- EXERCISE DETAILS -
Rewrite the lines below, putting "Find the position of" in place of every "Identify the location of" and keeping everything else unchanged.
━━━━━ DATA FOR PROCESSING ━━━━━
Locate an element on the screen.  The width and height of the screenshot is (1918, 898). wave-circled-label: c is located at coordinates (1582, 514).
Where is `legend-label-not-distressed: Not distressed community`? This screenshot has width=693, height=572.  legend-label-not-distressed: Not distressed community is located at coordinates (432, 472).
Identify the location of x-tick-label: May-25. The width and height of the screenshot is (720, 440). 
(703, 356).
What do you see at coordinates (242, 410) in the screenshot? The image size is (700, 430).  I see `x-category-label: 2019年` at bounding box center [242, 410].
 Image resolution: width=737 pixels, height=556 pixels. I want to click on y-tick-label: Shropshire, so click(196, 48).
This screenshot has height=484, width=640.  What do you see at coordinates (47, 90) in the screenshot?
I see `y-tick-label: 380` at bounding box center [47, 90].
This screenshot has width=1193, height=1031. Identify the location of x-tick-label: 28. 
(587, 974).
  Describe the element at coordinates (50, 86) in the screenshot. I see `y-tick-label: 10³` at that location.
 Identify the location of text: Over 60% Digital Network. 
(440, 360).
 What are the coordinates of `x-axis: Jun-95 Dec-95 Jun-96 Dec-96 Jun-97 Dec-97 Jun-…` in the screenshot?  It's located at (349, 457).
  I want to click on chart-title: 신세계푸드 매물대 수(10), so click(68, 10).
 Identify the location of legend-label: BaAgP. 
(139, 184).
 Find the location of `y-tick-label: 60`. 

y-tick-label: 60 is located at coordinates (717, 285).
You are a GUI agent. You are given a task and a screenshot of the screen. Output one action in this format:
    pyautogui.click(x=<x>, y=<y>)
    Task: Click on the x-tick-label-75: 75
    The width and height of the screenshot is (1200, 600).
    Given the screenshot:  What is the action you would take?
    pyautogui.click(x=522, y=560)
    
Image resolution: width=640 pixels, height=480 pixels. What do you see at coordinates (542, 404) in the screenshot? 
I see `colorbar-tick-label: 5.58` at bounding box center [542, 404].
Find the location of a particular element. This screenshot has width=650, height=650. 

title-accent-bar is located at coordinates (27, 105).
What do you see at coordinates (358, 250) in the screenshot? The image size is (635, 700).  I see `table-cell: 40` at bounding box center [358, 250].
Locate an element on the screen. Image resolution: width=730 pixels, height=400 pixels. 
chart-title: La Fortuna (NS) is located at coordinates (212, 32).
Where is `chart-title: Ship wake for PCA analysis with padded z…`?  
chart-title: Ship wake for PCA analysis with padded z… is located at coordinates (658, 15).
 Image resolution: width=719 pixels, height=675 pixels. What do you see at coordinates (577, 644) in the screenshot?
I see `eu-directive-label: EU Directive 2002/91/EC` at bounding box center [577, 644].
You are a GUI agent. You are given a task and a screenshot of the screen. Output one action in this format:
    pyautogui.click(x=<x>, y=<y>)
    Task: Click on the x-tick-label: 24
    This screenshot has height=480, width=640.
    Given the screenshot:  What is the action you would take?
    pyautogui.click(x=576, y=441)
━━━━━
- PROBLEM SOLUTION -
Locate an element on the screen.  The width and height of the screenshot is (1918, 898). wave-circled-label: c is located at coordinates (1582, 514).
Where is `legend-label-not-distressed: Not distressed community`? This screenshot has width=693, height=572.  legend-label-not-distressed: Not distressed community is located at coordinates (432, 472).
Find the position of x-tick-label: May-25. The width and height of the screenshot is (720, 440). 
(703, 356).
What do you see at coordinates (242, 410) in the screenshot? The image size is (700, 430).  I see `x-category-label: 2019年` at bounding box center [242, 410].
 Image resolution: width=737 pixels, height=556 pixels. I want to click on y-tick-label: Shropshire, so click(196, 48).
This screenshot has height=484, width=640.  What do you see at coordinates (47, 90) in the screenshot?
I see `y-tick-label: 380` at bounding box center [47, 90].
This screenshot has width=1193, height=1031. Find the position of x-tick-label: 28. 
(587, 974).
  Describe the element at coordinates (50, 86) in the screenshot. I see `y-tick-label: 10³` at that location.
 Find the position of text: Over 60% Digital Network. 
(440, 360).
 What are the coordinates of `x-axis: Jun-95 Dec-95 Jun-96 Dec-96 Jun-97 Dec-97 Jun-…` in the screenshot?  It's located at (349, 457).
  I want to click on chart-title: 신세계푸드 매물대 수(10), so click(68, 10).
 Find the position of legend-label: BaAgP. 
(139, 184).
 Find the location of `y-tick-label: 60`. 

y-tick-label: 60 is located at coordinates (717, 285).
You are a GUI agent. You are given a task and a screenshot of the screen. Output one action in this format:
    pyautogui.click(x=<x>, y=<y>)
    Task: Click on the x-tick-label-75: 75
    The width and height of the screenshot is (1200, 600).
    Given the screenshot:  What is the action you would take?
    pyautogui.click(x=522, y=560)
    
Image resolution: width=640 pixels, height=480 pixels. What do you see at coordinates (542, 404) in the screenshot? 
I see `colorbar-tick-label: 5.58` at bounding box center [542, 404].
Find the location of a particular element. This screenshot has width=650, height=650. 

title-accent-bar is located at coordinates (27, 105).
What do you see at coordinates (358, 250) in the screenshot? The image size is (635, 700).  I see `table-cell: 40` at bounding box center [358, 250].
Locate an element on the screen. Image resolution: width=730 pixels, height=400 pixels. 
chart-title: La Fortuna (NS) is located at coordinates (212, 32).
Where is `chart-title: Ship wake for PCA analysis with padded z…`?  
chart-title: Ship wake for PCA analysis with padded z… is located at coordinates (658, 15).
 Image resolution: width=719 pixels, height=675 pixels. What do you see at coordinates (577, 644) in the screenshot?
I see `eu-directive-label: EU Directive 2002/91/EC` at bounding box center [577, 644].
You are a GUI agent. You are given a task and a screenshot of the screen. Output one action in this format:
    pyautogui.click(x=<x>, y=<y>)
    Task: Click on the x-tick-label: 24
    This screenshot has height=480, width=640.
    Given the screenshot:  What is the action you would take?
    pyautogui.click(x=576, y=441)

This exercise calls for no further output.